Switzerland has joined European sanctions imposed on Russia after its invasion and has shown signs of softening its stance on allowing sales of defense equipment to countries providing military support to Ukraine.

Switzerland rejected requests from Germany and Denmark last year to re-export Swiss-made armored vehicles and ammunition, but its lower house of Parliament voted last month in favor of selling decommissioned Leopard tanks to Germany. Under the proposed terms of the sale, still to be approved, the tanks could not be sent on to Ukraine, but they could be used to replace tanks that Germany is sending from its own holdings.

Germany promotes Sky Shield as a speedy and cost-efficient approach to plugging gaps in Europe’s air defenses by buying available systems off-the-shelf from the United States or other suppliers, and has set an example by ordering the Israeli-U.S. “Arrow 3” defense system.
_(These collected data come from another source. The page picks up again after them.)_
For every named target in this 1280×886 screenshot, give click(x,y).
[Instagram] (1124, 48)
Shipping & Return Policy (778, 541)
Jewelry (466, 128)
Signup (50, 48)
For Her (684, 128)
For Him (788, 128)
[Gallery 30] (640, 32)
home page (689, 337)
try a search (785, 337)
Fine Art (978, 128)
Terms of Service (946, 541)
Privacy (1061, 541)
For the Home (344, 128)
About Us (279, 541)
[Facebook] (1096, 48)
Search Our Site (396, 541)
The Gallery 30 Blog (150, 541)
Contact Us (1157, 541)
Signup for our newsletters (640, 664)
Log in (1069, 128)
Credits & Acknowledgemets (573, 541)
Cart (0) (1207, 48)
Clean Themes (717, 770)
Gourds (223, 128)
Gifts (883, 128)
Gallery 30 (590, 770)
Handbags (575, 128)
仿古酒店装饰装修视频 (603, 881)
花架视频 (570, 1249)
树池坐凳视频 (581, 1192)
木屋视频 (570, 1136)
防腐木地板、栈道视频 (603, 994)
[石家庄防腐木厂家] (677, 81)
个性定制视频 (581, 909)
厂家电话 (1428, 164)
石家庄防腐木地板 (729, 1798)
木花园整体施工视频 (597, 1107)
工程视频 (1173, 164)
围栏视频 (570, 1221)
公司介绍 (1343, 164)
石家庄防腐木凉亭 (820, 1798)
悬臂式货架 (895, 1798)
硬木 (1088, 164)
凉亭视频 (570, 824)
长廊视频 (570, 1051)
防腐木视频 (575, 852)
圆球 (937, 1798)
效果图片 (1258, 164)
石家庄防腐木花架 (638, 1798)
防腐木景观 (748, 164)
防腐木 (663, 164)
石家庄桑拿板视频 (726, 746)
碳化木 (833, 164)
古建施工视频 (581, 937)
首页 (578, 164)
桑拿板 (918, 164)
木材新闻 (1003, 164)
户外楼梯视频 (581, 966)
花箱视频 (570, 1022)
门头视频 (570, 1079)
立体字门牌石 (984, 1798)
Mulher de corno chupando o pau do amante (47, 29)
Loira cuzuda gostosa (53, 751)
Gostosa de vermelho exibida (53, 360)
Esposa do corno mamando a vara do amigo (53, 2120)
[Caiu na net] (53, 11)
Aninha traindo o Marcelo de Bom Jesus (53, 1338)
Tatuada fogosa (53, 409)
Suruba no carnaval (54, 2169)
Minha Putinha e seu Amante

Berlin’s approach faces resistance from France and Italy in particular, which are keen to promote their own defense industries and develop systems that will help to wean Europe off dependence on the United States. Those arguments do not weigh immediately on Switzerland, which chose to upgrade its air force buying Lockheed-Martin F-35s in preference to rival European fighters and is also purchasing the United States’ Patriot missile system.